== GIVEN ENTRIES ==

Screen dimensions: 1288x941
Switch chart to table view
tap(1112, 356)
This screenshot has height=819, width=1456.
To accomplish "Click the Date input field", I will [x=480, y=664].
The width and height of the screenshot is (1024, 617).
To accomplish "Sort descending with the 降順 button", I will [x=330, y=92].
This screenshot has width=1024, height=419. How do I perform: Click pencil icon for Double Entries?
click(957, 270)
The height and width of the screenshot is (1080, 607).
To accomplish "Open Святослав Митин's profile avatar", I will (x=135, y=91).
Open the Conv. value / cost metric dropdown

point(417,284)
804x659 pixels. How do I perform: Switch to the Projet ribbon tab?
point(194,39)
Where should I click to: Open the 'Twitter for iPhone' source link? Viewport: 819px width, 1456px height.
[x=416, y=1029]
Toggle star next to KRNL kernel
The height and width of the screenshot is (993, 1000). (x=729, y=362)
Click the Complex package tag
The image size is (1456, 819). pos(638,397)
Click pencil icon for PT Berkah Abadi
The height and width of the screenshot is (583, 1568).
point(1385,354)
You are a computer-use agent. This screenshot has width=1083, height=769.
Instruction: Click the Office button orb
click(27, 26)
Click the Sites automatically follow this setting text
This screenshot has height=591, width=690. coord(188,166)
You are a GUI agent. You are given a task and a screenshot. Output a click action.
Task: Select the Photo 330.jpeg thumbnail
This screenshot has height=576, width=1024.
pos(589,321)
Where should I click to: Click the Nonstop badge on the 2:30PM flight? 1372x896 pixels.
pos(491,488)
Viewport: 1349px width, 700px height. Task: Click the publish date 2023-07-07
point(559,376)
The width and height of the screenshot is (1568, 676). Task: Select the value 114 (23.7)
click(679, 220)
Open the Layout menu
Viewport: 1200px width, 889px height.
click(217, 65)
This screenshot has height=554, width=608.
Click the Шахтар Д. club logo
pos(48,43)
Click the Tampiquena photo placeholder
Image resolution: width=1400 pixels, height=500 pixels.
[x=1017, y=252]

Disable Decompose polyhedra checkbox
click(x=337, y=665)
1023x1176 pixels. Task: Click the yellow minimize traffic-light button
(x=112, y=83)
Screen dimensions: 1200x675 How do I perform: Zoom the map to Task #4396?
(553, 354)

===

# REQUIREMENTS
Please copy out the rows above word for word, everything from the first row down to the line containing "point(559,376)", with both ends included.

# RESULT
Screen dimensions: 1288x941
Switch chart to table view
tap(1112, 356)
This screenshot has height=819, width=1456.
To accomplish "Click the Date input field", I will [x=480, y=664].
The width and height of the screenshot is (1024, 617).
To accomplish "Sort descending with the 降順 button", I will [x=330, y=92].
This screenshot has width=1024, height=419. How do I perform: Click pencil icon for Double Entries?
click(957, 270)
The height and width of the screenshot is (1080, 607).
To accomplish "Open Святослав Митин's profile avatar", I will (x=135, y=91).
Open the Conv. value / cost metric dropdown

point(417,284)
804x659 pixels. How do I perform: Switch to the Projet ribbon tab?
point(194,39)
Where should I click to: Open the 'Twitter for iPhone' source link? Viewport: 819px width, 1456px height.
[x=416, y=1029]
Toggle star next to KRNL kernel
The height and width of the screenshot is (993, 1000). (x=729, y=362)
Click the Complex package tag
The image size is (1456, 819). pos(638,397)
Click pencil icon for PT Berkah Abadi
The height and width of the screenshot is (583, 1568).
point(1385,354)
You are a computer-use agent. This screenshot has width=1083, height=769.
Instruction: Click the Office button orb
click(27, 26)
Click the Sites automatically follow this setting text
This screenshot has height=591, width=690. coord(188,166)
You are a GUI agent. You are given a task and a screenshot. Output a click action.
Task: Select the Photo 330.jpeg thumbnail
This screenshot has height=576, width=1024.
pos(589,321)
Where should I click to: Click the Nonstop badge on the 2:30PM flight? 1372x896 pixels.
pos(491,488)
Viewport: 1349px width, 700px height. Task: Click the publish date 2023-07-07
point(559,376)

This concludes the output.